> Texte source:

☆ ☆ ☆

Ces artistes de nos jardins : les courges
Des graines, des hommes, du soleil et du temps
Pas plus grosses qu'un poing, peu colorées, à la chair amère et fibreuse, les ancêtres sauvages connus des courges les plus cultivées aujourd'hui avaient peu pour séduire… si ce n'est leurs graines, riches en huile. C'était il y a plus de 10000 ans, en Amérique Centrale et Amérique du Sud. Leur domestication est l'une des plus anciennes et les espèces cultivées pour leur chair et abondamment consommées par les amérindiens étaient, à l'arrivée des colons européens, d'une grande diversité et adaptabilité. Elles ont été largement répandues à travers le monde en un demi-siècle par les même bateaux et marchands qui ont disséminé les tomates et les piments.
Le terme de « courge » désigne en réalité plusieurs genres botaniques originaires de différents continents :
- les genres Lagenaria (calebasses), Luffa (éponge végétale), Benincasa (courge cireuse), Tricosanthes (courge serpent). Ces courges sont relativement peu présentes dans nos jardins européens.
- le genre Cucurbita. C'est de celui-ci qu'il est question ici.
Toutes ces plantes font partie de la famille des cucurbitacées.
Photo de familles
Les courges du genre Cucurbita se déclinent en 5 espèces : la citrouille C. Pepo, la courge musquée C. Moschata, le potiron C. Maxima, la courge « de Siam » C. Ficifolia et la courge mexicaine C. Argyrosperma, toutes originaires du continent américain. Ces deux dernières ont été peu diffusées hors d'Amérique, si ce n'est pour servir de porte-greffe au concombre pour C. Ficifolia.
Il peut y avoir des croisements variétaux au sein des espèces mais de manière générale, les variétés d'espèces différentes ne s'hybrident pas naturellement entre elles (sauf exceptionnellement moschata avec maxima).
L'espèce Pepo est la plus polymorphe. On y trouve les pâtissons, les citrouilles (courges à creuser), les courgeons ou acorn (nés d'une hybridation entre ces deux dernières), les courges à graines nues, sélectionnées en Autriche, les coloquinelles[1], la courge spaghetti...
Et la courgette, direz-vous ? La courgette désigne simplement une courge consommée à l'état immature. Les jeunes courges des 5 espèces pré-citées (ainsi que les Lagenaria), peuvent être mangées de cette façon. Ainsi le pâtisson et la courge Cou-tors étaient déjà appréciées immatures par les Indiens de l'Est des Etats-Unis il y a plusieurs siècles. Les variétés spécifiquement sélectionnées pour être consommées comme des courgettes font effectivement partie de l'espèce Pepo et sont apparues très récemment (XXe s) dans les jardins et la tradition culinaire françaises.

☆ ☆ ☆

> Consigne écrite A: Dans le texte sur les courges, combien d'espèces le genre Cucurbita compte-t-il ?
> Consigne écrite B: Recopiez le texte sur les courges depuis « Toutes ces plantes » jusqu'à « moschata avec maxima). », en remplaçant « concombre » par « melon ».

> Données fournies:
☆ ☆ ☆

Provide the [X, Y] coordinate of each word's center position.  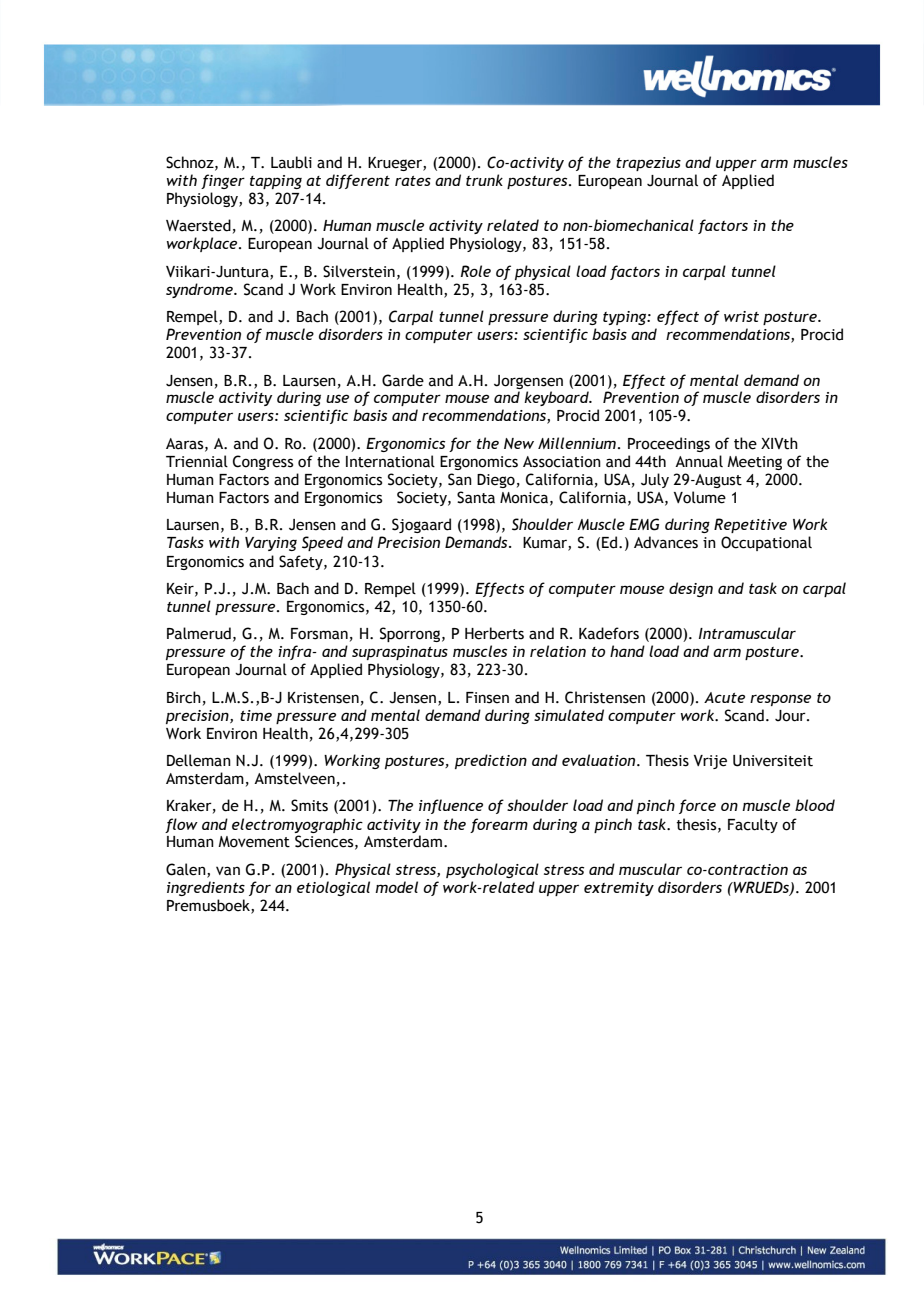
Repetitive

☆ ☆ ☆

> Corrigé de l'exercice A: Le genre Cucurbita compte 5 espèces.

> Corrigé de l'exercice B:
Toutes ces plantes font partie de la famille des cucurbitacées.
Photo de familles
Les courges du genre Cucurbita se déclinent en 5 espèces : la citrouille C. Pepo, la courge musquée C. Moschata, le potiron C. Maxima, la courge « de Siam » C. Ficifolia et la courge mexicaine C. Argyrosperma, toutes originaires du continent américain. Ces deux dernières ont été peu diffusées hors d'Amérique, si ce n'est pour servir de porte-greffe au melon pour C. Ficifolia.
Il peut y avoir des croisements variétaux au sein des espèces mais de manière générale, les variétés d'espèces différentes ne s'hybrident pas naturellement entre elles (sauf exceptionnellement moschata avec maxima).